Car c’est un bien plus large public qui mériterait d’apprendre l’histoire trouble du référendum d’indépendance des Comores de 1975, les liens du mercenaire Bob Denard avec les services secrets français, les trafics avec l’Afrique du Sud du temps de l’Apartheid. Et ce sont tous les citoyens français qui sont concernés par le drame d’une population comorienne asphyxiée politiquement et économiquement par le néocolonialisme: c’est en notre nom qu’on l’a spoliée hier, et c’est encore en notre nom qu’aujourd’hui l’on stigmatise, traque et expulse les clandestins installés à Mayotte.
Un aller simple pour Maoré révèle une hypocrisie dont il est victime à son tour, en suscitant l’insidieuse censure des chaînes de télévision. Agnès Fouilleux a pourtant eu l’intelligence de réaliser un documentaire politique qui ne soit pas militant, c’est-à-dire à sens unique. Elle a ainsi interviewé le préfet de Mayotte, qui présente la version officielle complaisamment relayée par les médias français. Reste que le déphasage entre ce discours (et les extraits des reportages télévisés qui émaillent Un aller simple pour Maoré), et les autres témoignages recueillis par la réalisatrice, est accablant. Ainsi, lorsque le fonctionnaire terne se réjouit en termes purement comptables des « moyens supplémentaires » – dont deux radars, des avions et une présence accrue de la marine nationale… – qui seront bientôt mis en œuvre pour traquer et refouler des « clandestins » qui n’en sont pas du strict point de vue du droit international (l’ONU continue encore aujourd’hui de considérer cette île comme rattachée au territoire indépendant des Comores), songe-t-on au drame de ces Comoriens. Ceux-ci, poussés par le désespoir, bravent l’océan sur des embarcations de fortune et lui versent chaque année un lourd tribut estimé à plusieurs centaines de morts.
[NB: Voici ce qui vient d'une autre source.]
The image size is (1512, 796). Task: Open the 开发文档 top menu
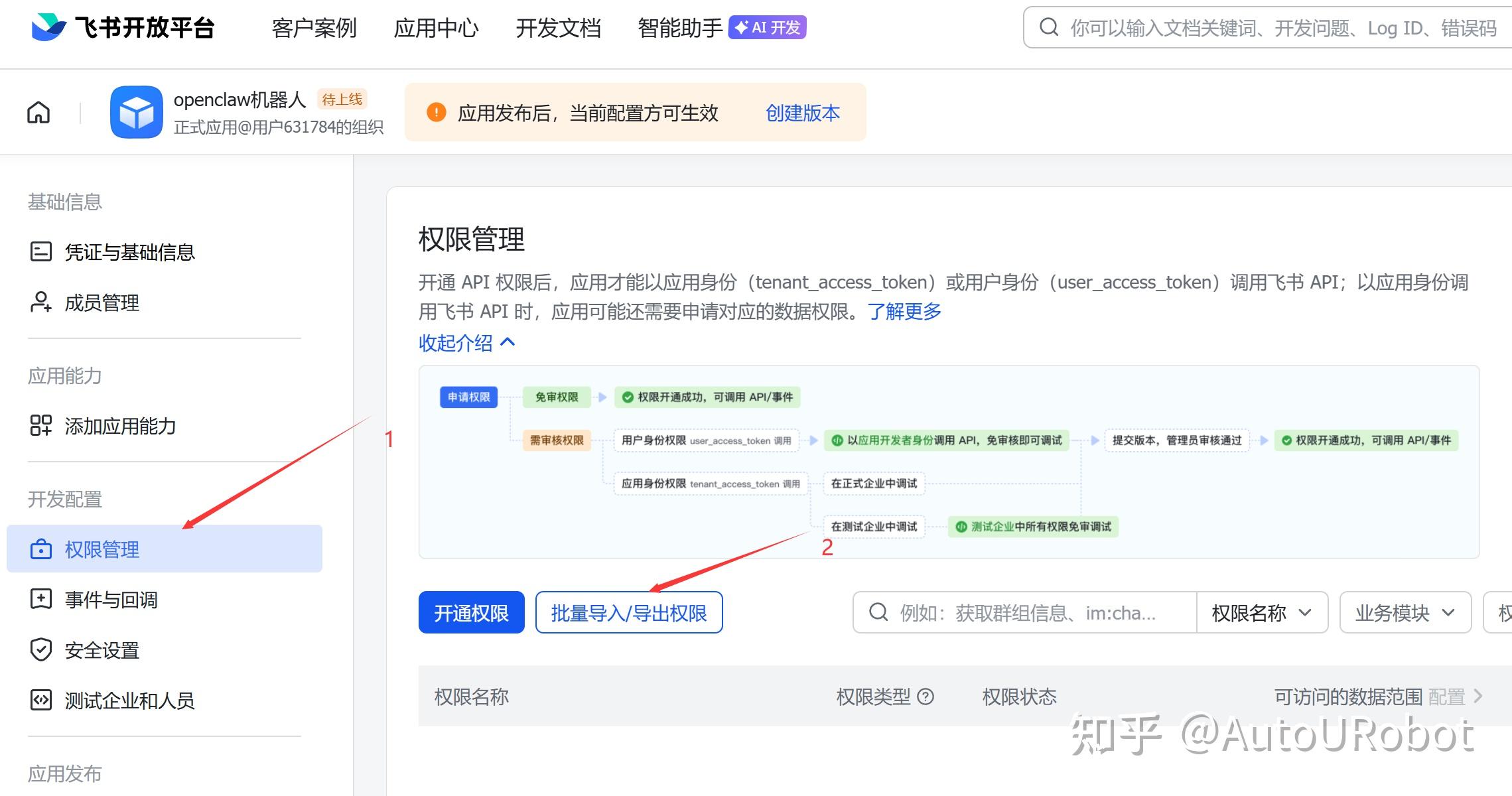558,28
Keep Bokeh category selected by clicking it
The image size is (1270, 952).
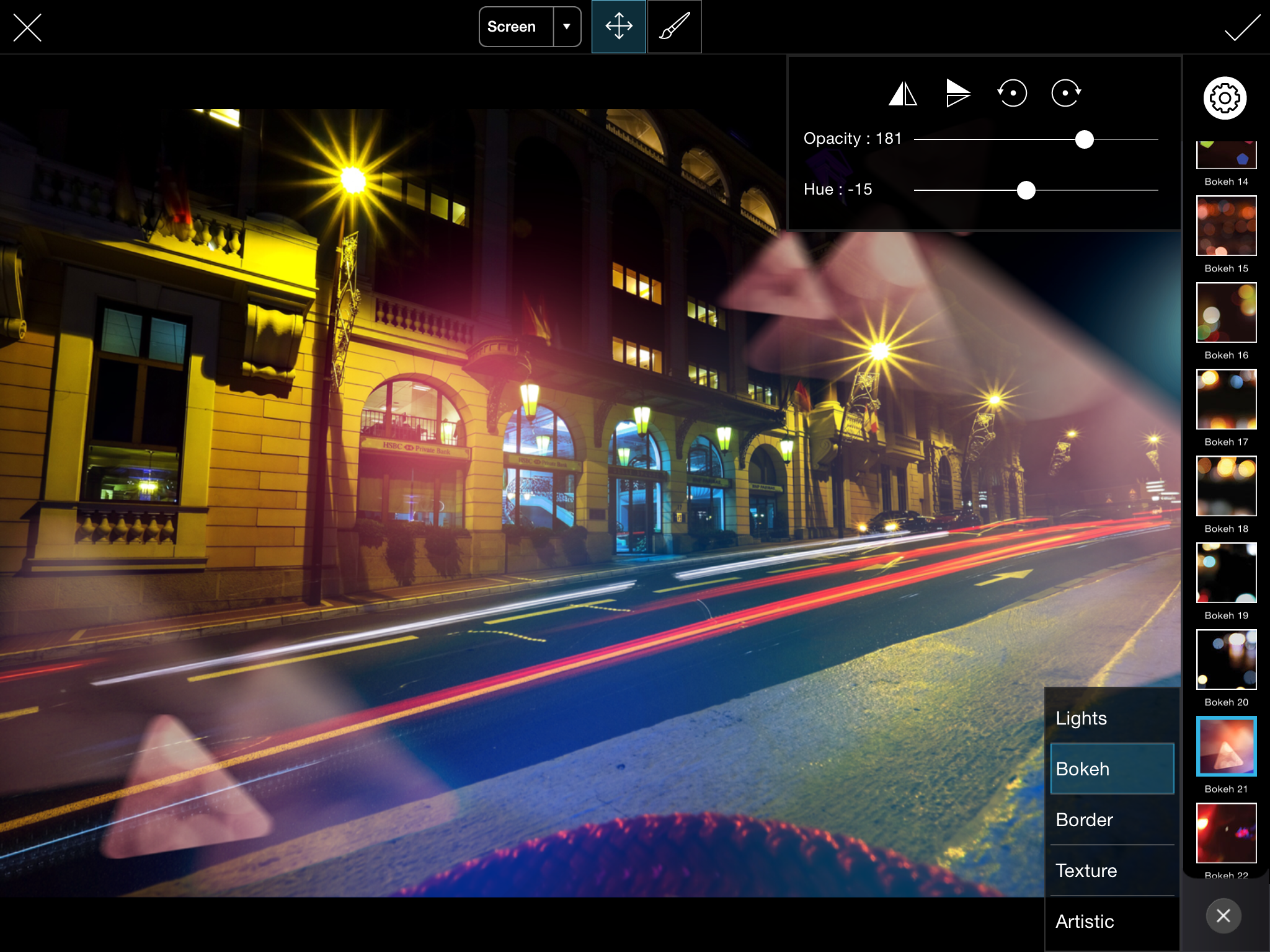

Et l’on comprend pourquoi la France, « pays des Droits de l’Homme », sait parfois se faire si discrète lorsqu’il s’agit de défendre les peuples opprimés par d’autres grandes puissances coloniales.
On ne peut que se réjouir lorsqu’un réseau constitué de quelques salles d’art et d’essai combatives, comme le réseau Utopia ou l’Espace Saint-Michel à Paris, endosse la mission d’information citoyenne qu’une télévision soumise aux impératifs de l’audimat et aux pressions politiques ne sait plus remplir (au vu de certaines décisions récentes, ce n’est pas prêt de s’arranger). Un aller simple pour Maoré présente par ailleurs d’indéniables qualités formelles, qui justifient sa diffusion en salles : rigueur de la construction et du montage, clarté du propos, richesse de l’habillage musical – de belles chansons réalistes comoriennes et mahoraises, qui viennent soutenir et enrichir la démonstration plutôt que l’illustrer platement. Autant de raisons supplémentaires pour souhaiter au film de rencontrer son public et, qui sait, de relancer le débat sur l’influence française en Afrique et sur sa honteuse politique dite « d’immigration ».